— YOUR INSTRUCTIONS —
From the records below, transcribe exactly the lines that begin at the line with "james@dolcewe.com (16, 2424)" and end at the line with "隱私政策 (38, 688)", both included.
[RECORDS FOR PROCESSING Boundary: Start]
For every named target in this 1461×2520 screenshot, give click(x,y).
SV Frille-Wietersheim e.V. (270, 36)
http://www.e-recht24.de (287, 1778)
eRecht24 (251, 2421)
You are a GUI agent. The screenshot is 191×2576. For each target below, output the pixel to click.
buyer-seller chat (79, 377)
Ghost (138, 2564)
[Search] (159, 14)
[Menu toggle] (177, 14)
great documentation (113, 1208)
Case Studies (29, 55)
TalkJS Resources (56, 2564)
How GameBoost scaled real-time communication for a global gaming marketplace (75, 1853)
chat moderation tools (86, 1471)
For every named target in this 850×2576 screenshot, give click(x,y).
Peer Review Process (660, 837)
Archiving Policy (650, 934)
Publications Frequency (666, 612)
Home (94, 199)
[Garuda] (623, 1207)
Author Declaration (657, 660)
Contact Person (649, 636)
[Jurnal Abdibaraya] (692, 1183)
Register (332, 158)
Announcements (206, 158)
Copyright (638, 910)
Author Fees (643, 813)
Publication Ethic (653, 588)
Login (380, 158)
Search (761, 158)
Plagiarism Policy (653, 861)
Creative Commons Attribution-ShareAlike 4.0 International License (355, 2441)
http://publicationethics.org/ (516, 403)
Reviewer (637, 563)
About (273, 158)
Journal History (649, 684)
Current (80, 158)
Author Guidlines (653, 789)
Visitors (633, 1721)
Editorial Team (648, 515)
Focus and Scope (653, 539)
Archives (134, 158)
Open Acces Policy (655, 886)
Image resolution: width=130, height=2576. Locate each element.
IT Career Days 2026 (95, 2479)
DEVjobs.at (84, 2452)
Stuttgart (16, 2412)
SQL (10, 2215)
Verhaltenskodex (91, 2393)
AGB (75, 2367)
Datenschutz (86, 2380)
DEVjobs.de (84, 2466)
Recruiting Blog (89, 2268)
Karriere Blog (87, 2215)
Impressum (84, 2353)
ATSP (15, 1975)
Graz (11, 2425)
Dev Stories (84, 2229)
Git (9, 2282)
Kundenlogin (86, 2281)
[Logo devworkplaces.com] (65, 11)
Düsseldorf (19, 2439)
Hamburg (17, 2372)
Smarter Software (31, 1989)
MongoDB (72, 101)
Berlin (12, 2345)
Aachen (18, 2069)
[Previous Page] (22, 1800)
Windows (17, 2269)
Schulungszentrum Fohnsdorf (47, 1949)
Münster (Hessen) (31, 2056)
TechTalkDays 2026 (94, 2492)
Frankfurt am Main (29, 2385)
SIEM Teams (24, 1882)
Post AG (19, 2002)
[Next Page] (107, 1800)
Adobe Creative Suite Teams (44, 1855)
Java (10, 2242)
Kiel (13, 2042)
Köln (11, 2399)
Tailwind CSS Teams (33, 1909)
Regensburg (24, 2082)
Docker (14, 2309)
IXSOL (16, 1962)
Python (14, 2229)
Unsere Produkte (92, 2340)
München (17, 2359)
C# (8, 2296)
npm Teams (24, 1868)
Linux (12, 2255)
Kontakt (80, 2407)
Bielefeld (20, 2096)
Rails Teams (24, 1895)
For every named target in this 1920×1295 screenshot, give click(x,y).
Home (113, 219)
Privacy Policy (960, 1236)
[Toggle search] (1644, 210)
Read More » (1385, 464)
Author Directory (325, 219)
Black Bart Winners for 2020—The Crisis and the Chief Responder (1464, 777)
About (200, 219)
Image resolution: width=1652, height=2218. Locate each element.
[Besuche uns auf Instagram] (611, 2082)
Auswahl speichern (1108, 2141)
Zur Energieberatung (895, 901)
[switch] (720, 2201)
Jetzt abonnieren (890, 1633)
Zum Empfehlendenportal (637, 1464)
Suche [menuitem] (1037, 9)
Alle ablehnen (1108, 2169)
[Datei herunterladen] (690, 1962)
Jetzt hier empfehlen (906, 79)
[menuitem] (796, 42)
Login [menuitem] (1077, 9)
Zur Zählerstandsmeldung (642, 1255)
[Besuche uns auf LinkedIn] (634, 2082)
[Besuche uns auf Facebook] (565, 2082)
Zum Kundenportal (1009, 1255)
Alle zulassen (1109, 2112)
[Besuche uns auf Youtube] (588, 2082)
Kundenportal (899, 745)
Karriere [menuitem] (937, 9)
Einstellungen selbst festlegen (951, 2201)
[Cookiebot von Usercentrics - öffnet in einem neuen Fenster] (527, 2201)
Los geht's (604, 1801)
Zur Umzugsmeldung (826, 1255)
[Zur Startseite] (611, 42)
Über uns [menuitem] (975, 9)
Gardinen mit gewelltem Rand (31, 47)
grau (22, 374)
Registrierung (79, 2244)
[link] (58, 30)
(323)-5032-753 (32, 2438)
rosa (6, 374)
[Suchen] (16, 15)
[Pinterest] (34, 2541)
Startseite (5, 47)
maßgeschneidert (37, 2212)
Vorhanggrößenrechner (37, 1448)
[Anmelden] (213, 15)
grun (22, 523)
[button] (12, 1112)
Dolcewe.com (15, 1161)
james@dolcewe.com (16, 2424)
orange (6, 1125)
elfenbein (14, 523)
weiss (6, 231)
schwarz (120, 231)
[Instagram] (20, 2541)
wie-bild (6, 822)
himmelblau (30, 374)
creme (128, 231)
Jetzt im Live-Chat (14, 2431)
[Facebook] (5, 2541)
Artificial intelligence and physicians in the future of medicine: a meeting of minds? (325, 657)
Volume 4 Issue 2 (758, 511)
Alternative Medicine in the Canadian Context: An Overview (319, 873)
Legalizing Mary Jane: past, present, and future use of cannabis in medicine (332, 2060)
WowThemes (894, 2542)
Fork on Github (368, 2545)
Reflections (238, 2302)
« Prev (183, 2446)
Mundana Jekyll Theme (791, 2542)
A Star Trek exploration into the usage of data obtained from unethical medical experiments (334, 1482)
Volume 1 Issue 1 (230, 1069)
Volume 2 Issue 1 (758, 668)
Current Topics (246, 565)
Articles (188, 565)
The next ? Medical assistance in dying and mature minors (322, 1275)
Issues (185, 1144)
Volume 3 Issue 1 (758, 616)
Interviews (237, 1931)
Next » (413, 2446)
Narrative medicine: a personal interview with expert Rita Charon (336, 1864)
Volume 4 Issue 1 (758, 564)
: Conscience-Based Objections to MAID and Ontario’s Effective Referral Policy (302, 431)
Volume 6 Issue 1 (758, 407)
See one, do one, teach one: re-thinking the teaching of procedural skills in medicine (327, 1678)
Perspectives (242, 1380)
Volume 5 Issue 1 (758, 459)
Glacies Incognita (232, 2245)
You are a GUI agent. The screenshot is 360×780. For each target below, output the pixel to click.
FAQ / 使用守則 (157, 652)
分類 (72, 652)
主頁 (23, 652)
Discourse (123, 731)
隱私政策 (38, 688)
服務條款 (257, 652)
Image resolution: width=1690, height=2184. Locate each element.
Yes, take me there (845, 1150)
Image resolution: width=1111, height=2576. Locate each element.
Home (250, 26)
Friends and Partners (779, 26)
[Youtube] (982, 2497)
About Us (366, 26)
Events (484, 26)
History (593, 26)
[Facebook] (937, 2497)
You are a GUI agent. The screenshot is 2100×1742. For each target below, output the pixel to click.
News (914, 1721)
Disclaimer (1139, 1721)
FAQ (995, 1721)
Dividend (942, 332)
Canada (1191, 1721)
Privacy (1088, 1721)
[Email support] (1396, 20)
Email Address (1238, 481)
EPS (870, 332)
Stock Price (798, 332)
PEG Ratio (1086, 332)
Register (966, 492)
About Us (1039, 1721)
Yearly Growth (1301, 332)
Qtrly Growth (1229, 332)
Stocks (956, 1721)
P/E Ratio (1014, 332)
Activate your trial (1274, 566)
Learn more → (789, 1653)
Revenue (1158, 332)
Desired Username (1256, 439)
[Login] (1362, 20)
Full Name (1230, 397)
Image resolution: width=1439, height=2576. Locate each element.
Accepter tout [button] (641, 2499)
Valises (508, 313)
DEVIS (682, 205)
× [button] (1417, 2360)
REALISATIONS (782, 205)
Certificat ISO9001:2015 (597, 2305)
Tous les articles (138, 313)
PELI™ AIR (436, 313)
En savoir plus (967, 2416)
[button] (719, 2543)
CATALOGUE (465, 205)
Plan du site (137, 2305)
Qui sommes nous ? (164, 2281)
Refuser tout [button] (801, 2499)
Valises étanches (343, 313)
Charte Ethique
[RECORDS FOR PROCESSING Boundary: End]
— RESULT OF THE TASK —
james@dolcewe.com (16, 2424)
orange (6, 1125)
elfenbein (14, 523)
weiss (6, 231)
schwarz (120, 231)
[Instagram] (20, 2541)
wie-bild (6, 822)
himmelblau (30, 374)
creme (128, 231)
Jetzt im Live-Chat (14, 2431)
[Facebook] (5, 2541)
Artificial intelligence and physicians in the future of medicine: a meeting of minds? (325, 657)
Volume 4 Issue 2 (758, 511)
Alternative Medicine in the Canadian Context: An Overview (319, 873)
Legalizing Mary Jane: past, present, and future use of cannabis in medicine (332, 2060)
WowThemes (894, 2542)
Fork on Github (368, 2545)
Reflections (238, 2302)
« Prev (183, 2446)
Mundana Jekyll Theme (791, 2542)
A Star Trek exploration into the usage of data obtained from unethical medical experiments (334, 1482)
Volume 1 Issue 1 (230, 1069)
Volume 2 Issue 1 (758, 668)
Current Topics (246, 565)
Articles (188, 565)
The next ? Medical assistance in dying and mature minors (322, 1275)
Issues (185, 1144)
Volume 3 Issue 1 (758, 616)
Interviews (237, 1931)
Next » (413, 2446)
Narrative medicine: a personal interview with expert Rita Charon (336, 1864)
Volume 4 Issue 1 (758, 564)
: Conscience-Based Objections to MAID and Ontario’s Effective Referral Policy (302, 431)
Volume 6 Issue 1 (758, 407)
See one, do one, teach one: re-thinking the teaching of procedural skills in medicine (327, 1678)
Perspectives (242, 1380)
Volume 5 Issue 1 (758, 459)
Glacies Incognita (232, 2245)
You are a GUI agent. The screenshot is 360×780. For each target below, output the pixel to click.
FAQ / 使用守則 (157, 652)
分類 (72, 652)
主頁 (23, 652)
Discourse (123, 731)
隱私政策 (38, 688)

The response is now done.